今日天阴沉,也无乌云,不似将下雨的模样。
直到中午,闻人昂方离开,楚有瑕在殿中站得腿发麻。
这会该是用午膳的时候,楚有瑕和侍膳的宫人交接了下,回了自己的住处。
平日里忙的时候不去想还好,今日一提,楚有瑕又开始想家了。午休只有一个时辰,楚有瑕腹中不饿,趴在榻上难过起来。
上次被迫给秦无婴做了那种事,她心有不满但怎敢流于面上,好在那日之后秦无婴仿似没发生过此事一般,没有再逼迫她。她如常每日在殿中上工,二人谁也不提那日之事。
住处明明安静,楚有瑕在疲乏下耳边嗡嗡作响,懒怠在榻上一动不动。
“咚咚咚……”
“楚长御,在里面吗?”
有人敲门,楚有瑕听着声音熟悉,是同在洛阳宫中服侍天子的小常侍,她忙起身开门,整理衣襟,心道不会是皇帝又找她吧。
一开门,小常侍抱着一堆密封好的竹简,笑道,“楚长御,这里有你的信件。”
楚有瑕一喜,“我的?”小常侍蹲下身,从信件中翻出吊着楚有瑕姓名牌的竹简,“这是你的。”
楚有瑕忙接过搂在怀里,“谢谢使君。”
小常侍笑笑,“这两日少府整理宫人的信件,集中送了过来,你的是今天刚到的,正赶上了,再晚一些又要等一阵才能拿到呢。”

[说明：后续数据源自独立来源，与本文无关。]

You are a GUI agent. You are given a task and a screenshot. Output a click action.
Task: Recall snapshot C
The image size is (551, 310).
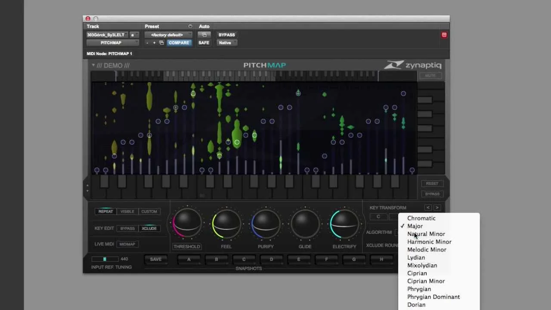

她连连道谢,“多谢使君,多谢使君。”关上门,楚有瑕忙不迭拆信件。
算算日子,上次她寄出信件有一个多月了,如果家中那边及时收到并回信的话,这个时间正正好。
只是,设想中至少是两封书信,现在只收到一封。
展开竹简,是虞子期的信件。
楚有瑕心口温热,还没来得及看内容,险些将要落泪。
她一字一字细细阅读。
“有瑕吾妻,近日安否?”
“王公府与博士府一切安好,汝于宫中可安心。一别月余,甚是想念。”
“府中你我婚房已建成,只待汝归。吾百无一用,不能庇护吾妻,每念及此,顿首不已。”
“只盼与汝尽快相见。此信寄之,或已至秋,天寒料峭,加衣进餐。吾备冬衣盘缠运往宫中,不知能否到汝手中。”
楚有瑕抽了抽鼻子,眼泪掉在墨字上。
“家中海棠又开了,你那时总想在庭院中植花树,一季过去,终于开花了。”
“有瑕,我很想你。会一直等你。相见时日远,你我同心共明月。千里虽远,朝暮情长。”